(Dataset items):
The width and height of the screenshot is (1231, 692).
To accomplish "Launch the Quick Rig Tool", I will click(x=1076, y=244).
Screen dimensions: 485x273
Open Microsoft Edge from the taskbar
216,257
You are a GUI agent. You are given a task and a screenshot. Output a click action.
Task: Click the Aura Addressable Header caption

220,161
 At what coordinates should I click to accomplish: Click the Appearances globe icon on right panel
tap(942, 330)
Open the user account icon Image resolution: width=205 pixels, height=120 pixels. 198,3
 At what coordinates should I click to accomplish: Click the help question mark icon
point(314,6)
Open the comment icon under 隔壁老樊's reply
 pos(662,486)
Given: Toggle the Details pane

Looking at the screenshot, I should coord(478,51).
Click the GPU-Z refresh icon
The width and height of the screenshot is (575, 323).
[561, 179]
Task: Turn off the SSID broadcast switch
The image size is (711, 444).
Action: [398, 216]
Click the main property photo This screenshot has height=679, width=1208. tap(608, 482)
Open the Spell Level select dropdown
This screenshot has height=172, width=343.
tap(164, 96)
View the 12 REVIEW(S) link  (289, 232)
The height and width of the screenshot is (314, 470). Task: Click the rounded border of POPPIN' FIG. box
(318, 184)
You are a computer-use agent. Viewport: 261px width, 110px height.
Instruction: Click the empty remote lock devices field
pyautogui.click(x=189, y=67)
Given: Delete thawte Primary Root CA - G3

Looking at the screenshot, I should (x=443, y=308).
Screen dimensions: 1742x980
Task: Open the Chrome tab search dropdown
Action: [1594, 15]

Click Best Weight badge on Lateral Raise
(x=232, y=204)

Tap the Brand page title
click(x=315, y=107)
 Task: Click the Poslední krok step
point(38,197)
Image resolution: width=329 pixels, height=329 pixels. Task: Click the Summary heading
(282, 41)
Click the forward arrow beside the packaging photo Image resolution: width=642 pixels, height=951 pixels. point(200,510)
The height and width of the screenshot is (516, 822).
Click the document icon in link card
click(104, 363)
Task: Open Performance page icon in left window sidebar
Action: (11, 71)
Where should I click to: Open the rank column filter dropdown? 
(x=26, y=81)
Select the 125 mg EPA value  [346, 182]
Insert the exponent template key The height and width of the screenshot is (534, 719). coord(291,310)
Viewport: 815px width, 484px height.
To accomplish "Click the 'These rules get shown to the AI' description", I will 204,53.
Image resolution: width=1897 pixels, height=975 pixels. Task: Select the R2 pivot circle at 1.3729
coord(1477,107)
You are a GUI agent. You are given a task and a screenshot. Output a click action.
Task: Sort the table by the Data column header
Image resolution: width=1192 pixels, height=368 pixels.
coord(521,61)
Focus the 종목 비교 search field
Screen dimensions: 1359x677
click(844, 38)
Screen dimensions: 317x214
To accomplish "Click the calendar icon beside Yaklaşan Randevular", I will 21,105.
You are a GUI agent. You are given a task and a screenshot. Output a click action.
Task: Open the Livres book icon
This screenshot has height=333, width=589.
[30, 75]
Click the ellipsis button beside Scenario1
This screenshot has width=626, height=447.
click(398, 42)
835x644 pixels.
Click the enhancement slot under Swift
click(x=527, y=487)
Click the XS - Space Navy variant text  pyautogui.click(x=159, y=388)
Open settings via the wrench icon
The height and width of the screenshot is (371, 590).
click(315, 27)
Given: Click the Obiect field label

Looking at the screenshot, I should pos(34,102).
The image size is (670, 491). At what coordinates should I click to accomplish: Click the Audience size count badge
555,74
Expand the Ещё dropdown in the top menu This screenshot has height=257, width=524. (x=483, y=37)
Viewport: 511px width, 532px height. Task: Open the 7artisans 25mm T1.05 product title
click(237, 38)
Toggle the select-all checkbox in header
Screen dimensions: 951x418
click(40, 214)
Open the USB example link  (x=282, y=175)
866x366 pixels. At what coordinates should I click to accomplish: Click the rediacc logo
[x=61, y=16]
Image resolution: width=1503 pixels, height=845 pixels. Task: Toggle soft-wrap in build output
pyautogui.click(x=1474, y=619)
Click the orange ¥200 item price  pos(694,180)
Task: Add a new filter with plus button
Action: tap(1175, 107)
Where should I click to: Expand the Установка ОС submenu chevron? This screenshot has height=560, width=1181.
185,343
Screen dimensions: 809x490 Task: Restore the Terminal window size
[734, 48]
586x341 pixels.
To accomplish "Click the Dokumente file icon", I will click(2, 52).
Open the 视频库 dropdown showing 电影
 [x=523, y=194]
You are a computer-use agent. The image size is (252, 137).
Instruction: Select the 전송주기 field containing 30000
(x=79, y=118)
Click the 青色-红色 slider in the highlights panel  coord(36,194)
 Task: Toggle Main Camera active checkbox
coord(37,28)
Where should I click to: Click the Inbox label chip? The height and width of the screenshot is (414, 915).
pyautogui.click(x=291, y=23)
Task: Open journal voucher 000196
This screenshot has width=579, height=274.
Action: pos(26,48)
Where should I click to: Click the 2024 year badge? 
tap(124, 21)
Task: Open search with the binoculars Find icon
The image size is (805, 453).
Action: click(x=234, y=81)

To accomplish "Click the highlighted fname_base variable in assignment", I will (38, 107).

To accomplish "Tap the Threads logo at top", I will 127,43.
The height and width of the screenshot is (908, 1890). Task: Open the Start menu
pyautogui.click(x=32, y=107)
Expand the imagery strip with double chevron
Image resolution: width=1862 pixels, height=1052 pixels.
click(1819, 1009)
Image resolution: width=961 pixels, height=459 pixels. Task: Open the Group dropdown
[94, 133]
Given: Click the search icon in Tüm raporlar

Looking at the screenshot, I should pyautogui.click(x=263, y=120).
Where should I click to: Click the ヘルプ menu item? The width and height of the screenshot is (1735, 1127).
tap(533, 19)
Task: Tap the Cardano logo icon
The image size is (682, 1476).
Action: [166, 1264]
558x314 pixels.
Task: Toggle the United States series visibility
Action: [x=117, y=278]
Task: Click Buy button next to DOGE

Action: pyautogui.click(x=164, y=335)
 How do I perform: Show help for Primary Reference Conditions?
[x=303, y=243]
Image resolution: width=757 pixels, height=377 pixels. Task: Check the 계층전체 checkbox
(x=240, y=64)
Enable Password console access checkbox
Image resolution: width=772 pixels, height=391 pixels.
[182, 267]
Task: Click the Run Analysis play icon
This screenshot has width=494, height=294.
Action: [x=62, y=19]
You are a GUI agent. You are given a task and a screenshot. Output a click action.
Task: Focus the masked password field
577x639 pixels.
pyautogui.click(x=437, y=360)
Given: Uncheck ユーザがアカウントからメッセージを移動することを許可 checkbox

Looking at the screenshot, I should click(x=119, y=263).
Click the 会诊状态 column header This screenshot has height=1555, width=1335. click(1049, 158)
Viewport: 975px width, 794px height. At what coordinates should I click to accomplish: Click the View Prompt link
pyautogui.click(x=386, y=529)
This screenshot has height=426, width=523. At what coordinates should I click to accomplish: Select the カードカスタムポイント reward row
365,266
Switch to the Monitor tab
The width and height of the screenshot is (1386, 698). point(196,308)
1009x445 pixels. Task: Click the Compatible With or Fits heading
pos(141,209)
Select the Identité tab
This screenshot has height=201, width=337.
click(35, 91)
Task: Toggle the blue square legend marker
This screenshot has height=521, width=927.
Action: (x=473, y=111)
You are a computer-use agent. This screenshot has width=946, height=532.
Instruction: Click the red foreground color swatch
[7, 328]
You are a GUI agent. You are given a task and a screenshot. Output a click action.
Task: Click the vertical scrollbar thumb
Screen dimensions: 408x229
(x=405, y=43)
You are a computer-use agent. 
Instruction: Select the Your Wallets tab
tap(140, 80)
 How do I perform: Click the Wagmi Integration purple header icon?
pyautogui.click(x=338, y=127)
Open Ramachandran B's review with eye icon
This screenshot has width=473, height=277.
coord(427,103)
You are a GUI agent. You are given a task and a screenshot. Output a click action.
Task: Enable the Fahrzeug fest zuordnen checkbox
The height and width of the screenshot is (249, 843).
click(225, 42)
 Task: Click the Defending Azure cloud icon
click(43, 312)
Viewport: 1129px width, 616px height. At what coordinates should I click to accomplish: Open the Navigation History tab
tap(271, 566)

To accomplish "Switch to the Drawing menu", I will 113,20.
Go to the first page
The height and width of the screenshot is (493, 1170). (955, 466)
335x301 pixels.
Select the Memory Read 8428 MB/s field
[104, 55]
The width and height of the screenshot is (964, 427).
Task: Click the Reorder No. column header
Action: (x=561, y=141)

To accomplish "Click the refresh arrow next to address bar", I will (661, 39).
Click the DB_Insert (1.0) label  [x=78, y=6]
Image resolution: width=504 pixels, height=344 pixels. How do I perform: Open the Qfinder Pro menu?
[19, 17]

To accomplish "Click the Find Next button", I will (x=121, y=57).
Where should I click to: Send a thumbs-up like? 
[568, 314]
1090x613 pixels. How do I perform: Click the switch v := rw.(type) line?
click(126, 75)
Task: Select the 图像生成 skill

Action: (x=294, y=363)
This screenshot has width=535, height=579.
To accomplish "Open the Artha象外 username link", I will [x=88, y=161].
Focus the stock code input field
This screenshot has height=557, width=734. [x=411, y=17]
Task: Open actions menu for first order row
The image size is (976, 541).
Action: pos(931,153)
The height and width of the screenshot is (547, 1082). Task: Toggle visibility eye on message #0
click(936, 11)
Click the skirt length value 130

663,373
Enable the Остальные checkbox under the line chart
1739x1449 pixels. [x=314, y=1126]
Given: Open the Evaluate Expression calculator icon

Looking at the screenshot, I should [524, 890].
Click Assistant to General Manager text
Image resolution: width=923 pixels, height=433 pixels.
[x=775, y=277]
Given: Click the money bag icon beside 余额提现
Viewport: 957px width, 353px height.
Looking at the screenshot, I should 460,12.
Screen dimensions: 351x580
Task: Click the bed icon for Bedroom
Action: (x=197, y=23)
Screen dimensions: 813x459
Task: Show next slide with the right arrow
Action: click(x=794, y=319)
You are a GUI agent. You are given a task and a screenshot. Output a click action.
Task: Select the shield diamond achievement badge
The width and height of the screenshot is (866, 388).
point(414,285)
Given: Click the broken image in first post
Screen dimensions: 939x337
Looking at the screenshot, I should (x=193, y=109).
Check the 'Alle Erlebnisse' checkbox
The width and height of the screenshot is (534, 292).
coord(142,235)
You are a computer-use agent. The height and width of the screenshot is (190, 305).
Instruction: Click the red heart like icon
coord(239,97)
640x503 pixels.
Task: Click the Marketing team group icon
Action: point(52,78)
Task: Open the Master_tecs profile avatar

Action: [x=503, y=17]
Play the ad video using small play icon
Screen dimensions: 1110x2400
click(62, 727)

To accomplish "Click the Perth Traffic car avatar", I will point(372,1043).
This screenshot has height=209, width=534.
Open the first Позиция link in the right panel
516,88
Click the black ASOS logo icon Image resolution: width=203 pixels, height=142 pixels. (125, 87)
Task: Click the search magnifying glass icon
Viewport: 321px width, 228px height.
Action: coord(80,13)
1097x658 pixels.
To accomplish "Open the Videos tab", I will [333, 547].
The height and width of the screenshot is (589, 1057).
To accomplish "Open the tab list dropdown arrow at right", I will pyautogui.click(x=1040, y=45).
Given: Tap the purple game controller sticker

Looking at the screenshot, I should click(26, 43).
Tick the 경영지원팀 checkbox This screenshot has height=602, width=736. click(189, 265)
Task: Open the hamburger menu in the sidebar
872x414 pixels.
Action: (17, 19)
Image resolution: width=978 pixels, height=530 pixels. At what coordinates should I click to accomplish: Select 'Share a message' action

(EXERCISE OBJECTIVE): Copy the lines of the listing above verbatim, starting at the very beginning and ending with the line that contains "Open the user", including that line.

(WRITTEN SOLUTION):
The width and height of the screenshot is (1231, 692).
To accomplish "Launch the Quick Rig Tool", I will click(x=1076, y=244).
Screen dimensions: 485x273
Open Microsoft Edge from the taskbar
216,257
You are a GUI agent. You are given a task and a screenshot. Output a click action.
Task: Click the Aura Addressable Header caption

220,161
 At what coordinates should I click to accomplish: Click the Appearances globe icon on right panel
tap(942, 330)
Open the user account icon Image resolution: width=205 pixels, height=120 pixels. 198,3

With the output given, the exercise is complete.